Il racconto delle vicende della brigata prosegue e si comprende che la stesura del giornale è ormai diventata molto importante per Nemo, tanto che, costretto a nascondersi in un fienile per sfuggire a una retata di fascisti, tra le cose che tiene con sé in un momento tanto pericoloso ci sono la macchina da scrivere e la scatola di latta in cui conserva i fogli[40]. La narrazione si conclude con la fine della guerra che segna, con l’uscita dalla clandestinità, anche la fine de “La Staffetta Azzurra”.

Il lavoro sulle fonti

La disponibilità delle copie della “Staffetta Azzurra” ha ampliato le possibilità didattiche. Il tema della Resistenza può ora essere affrontato non solo attraverso il corpus di una serie di romanzi per ragazzi scritti da un autore che oltre ad aver vissuto in prima persona ciò che racconta, come docente di pedagogia è stato capace in seguito di usare uno stile e un linguaggio particolarmente adatti, anche a distanza di anni, ad un pubblico di preadolescenti e adolescenti.

Dopo una introduzione alle banche dati online disponibili a partire dalla home page del sito dell’Istituto Nazionale Ferruccio Parri e sulle loro modalità di utilizzo, ai ragazzi viene proposto di cercare “La Staffetta Azzurra” all’interno della banca dati online Stampa Clandestina Questa operazione e la successiva discussione su quanto trovato permettono di far comprendere agli studenti le caratteristiche di un documento come un giornale clandestino e alcune elementari regole di ricerca all’interno di un database[41]. Una volta individuati i numeri de “La Staffetta Azzurra” disponibili, si chiede ai ragazzi di identificare le corrispondenze tra il romanzo e il documento originale. Ad esempio, nel romanzo si dice che si inseriranno nel bollettino le canzoni partigiane e si invitano quindi i ragazzi a ricercarle nei numeri trovati. Oppure, l’attenzione può essere posta al riconoscimento di elementi come le lettere difettose nella macchina da scrivere, elemento da Petter ben descritto nel romanzo[42], o ai disegni e così via. In alcuni casi, le classi sono giunte a comporre un loro giornalino.

Nella sua semplicità, l’attività descritta si è rivelata efficace per introdurre anche i ragazzi più piccoli da una parte ai concetti di documento, originale, copia, ricerca, database, e dall’altra alla comprensione del fenomeno resistenziale e delle sue principali caratteristiche. La nascita della Banca dati nazionale, in cui oggi il periodico clandestino è disponibile, testimonia che la rete degli Istituti dedica attenzione alla conoscenza della Resistenza in tutti gli ordini di scuola.

────────

:: COMPITI ::
(a) Rispondi a queste domande sul brano dedicato alla Staffetta Azzurra:
(i) Quali oggetti tiene con sé Nemo mentre si nasconde nel fienile?
(ii) In quale banca dati online i ragazzi devono cercare "La Staffetta Azzurra"?
(iii) Che cosa sono giunte a fare, in alcuni casi, le classi?
(b) Prosegui il brano sul lavoro didattico con la Staffetta Azzurra a partire dalla sua ultima frase.

:: VOCI ELENCATE ::
────────

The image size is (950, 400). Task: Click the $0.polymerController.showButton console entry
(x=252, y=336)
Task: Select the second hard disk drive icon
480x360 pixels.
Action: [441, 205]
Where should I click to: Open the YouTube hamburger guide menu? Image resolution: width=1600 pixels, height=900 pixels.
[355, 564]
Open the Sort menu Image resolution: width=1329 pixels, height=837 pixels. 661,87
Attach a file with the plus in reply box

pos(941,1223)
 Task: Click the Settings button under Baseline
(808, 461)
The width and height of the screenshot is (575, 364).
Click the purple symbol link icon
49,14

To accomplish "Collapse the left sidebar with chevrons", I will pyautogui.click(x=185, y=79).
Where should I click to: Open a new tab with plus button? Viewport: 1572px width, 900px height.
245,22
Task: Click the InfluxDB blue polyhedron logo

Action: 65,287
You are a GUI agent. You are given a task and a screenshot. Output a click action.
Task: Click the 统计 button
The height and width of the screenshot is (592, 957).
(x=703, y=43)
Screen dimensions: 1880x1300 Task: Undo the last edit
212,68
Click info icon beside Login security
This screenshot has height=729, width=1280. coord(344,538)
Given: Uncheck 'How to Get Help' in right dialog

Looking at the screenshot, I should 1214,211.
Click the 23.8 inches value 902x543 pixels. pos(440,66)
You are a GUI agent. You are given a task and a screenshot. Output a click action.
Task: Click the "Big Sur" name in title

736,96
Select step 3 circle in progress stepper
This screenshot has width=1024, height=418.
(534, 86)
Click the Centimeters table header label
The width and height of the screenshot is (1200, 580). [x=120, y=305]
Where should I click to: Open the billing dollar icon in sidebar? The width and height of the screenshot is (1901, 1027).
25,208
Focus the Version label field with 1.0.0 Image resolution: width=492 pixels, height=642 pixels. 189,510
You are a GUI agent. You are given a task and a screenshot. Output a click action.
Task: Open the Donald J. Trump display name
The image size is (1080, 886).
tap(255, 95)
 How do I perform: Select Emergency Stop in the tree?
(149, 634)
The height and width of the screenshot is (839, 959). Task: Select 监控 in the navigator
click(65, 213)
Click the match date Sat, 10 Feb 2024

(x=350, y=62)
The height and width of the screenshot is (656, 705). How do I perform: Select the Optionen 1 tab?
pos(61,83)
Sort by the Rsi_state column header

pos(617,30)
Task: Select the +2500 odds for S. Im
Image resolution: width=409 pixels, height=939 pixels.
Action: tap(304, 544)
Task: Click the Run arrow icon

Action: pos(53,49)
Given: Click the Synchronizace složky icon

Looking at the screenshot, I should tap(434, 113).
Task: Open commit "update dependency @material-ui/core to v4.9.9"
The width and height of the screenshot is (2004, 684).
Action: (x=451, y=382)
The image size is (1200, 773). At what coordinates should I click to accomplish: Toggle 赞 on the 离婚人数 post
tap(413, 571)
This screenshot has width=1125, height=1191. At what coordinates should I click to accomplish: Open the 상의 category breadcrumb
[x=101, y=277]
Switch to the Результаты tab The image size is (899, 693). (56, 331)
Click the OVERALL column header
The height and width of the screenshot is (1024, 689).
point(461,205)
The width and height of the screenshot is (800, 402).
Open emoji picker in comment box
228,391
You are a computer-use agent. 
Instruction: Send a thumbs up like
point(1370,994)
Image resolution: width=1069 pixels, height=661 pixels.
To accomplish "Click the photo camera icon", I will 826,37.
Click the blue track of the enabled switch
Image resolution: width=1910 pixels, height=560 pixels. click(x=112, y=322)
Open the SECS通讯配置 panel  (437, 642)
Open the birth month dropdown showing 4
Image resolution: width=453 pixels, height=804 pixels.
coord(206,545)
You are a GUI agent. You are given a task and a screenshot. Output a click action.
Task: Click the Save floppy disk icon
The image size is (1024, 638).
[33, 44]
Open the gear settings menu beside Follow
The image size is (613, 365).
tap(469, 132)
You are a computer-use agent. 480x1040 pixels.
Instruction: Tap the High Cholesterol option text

────────

:: RISPOSTE PER COMPITO ::
(a)
(i) La macchina da scrivere e la scatola di latta in cui conserva i fogli.
(ii) Nella banca dati online Stampa Clandestina.
(iii) Sono giunte a comporre un loro giornalino.

(b)
Questo progetto e le sue finalità sono declinabili anche in un laboratorio con studenti giovanissimi, che dal racconto diretto di quei giorni possono comprendere molto, anche se non avessero ancora affrontato lo studio di quel periodo storico.

Principali testi di narrativa resistenziale per ragazzi disponibili nella biblioteca dell’Istituto storico Piero Fornara
  • *Fulmine, un cane coraggioso : la Resistenza raccontata ai bambini / di Anna Sarfatti e Michele Sarf. – Milano : Mondadori, 2011
  • *Resistenza 60. / [redazione: Francesca Colussi … et al.]. – Bologna : Stoppani, stampa 2005. – 94 p. : ill. ; 21 cm.
  • La *mia resistenza / Roberto Denti. – [Milano] : Rizzoli, 2010. – 162 p. ; 23 cm.
  • *60 testimonianze partigiane / introduzione di Ermanno Detti. – Reggio Emilia : Zoo libri, c2005. – 147 p. : ill. ; 22x23 cm. ((Sul front.: Con il patrocinio di ANPI e Istituto A. Cervi, Museo Cervi.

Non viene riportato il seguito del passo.